Its true. There are MANY fundamentalist religions that are like that, and they're not all Christian, either.

BTW I never cut my hair, I wear long dresses, and I don't work outside the home (unless you count occasional freelance articles.) And I don't obey my husband's wishes unless its a) in the bedroom and b) something kinky.


----------



## FitChick (Mar 24, 2006)

Tina said:


> No one is attributing it to "monogamy" Anita.
> 
> And since you've posted that ridiculous link here, too, I'll bring my other post over here:
> 
> ...



Do you grasp the difference between polygamy AS MISUSED BY CULTS, and polygamy when practiced morally and properly?

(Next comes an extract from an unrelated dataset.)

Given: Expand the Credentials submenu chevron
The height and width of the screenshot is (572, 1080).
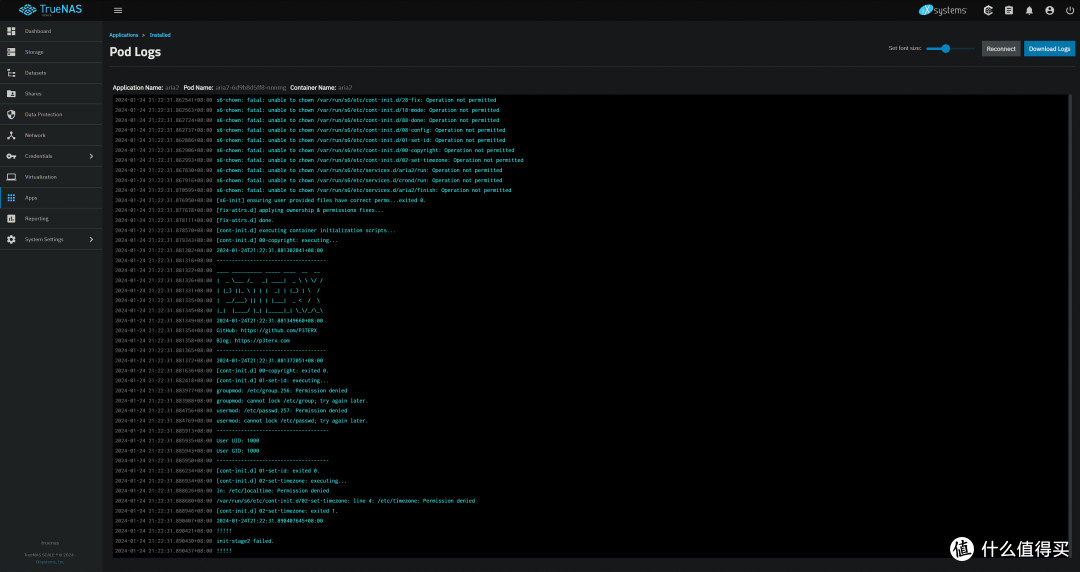Looking at the screenshot, I should tap(92, 156).

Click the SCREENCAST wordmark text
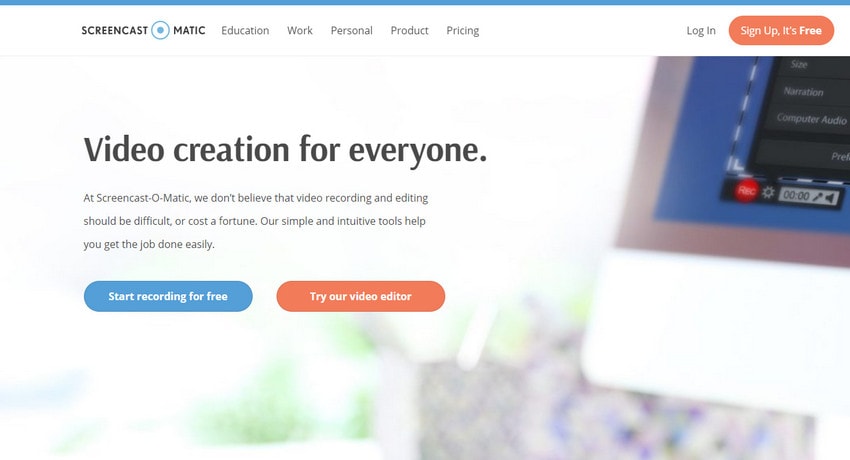[115, 30]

Mixing the two is like saying that Hare Krsna and Moonie monogamous marriages are identical to "normal" Western marriages.


----------



## Tina (Mar 24, 2006)

No, but most are. In the western world, polygamy is almost exclusively fundamentalist Christian or an offshot of Mormonism (the Mormon church officially denounces the practice as no longer necessary). And most are based upon the domination of women and elevation of the man who 'owns' multiple wives, particularly the Islamic form. It all revolves around issues of male control and dominance.


----------



## Tina (Mar 24, 2006)

There is no "moral" polygamy, IMO, if it involves control and dominance issues, and it usually does.

You have some women who are fine with being constrained in life. Great for them (*ptooey!*). But there are also women who stay in abusive relationships and claim to love their partner and will not leave or press charges. There are all kinds of mental illnesses and abberations, and this is one of them, IMO.


----------



## RedHead (Mar 24, 2006)

FitChick said:


> Its true. There are MANY fundamentalist religions that are like that, and they're not all Christian, either.
> 
> BTW I never cut my hair, I wear long dresses, and I don't work outside the home (unless you count occasional freelance articles.) And I don't obey my husband's wishes unless its a) in the bedroom and b) something kinky.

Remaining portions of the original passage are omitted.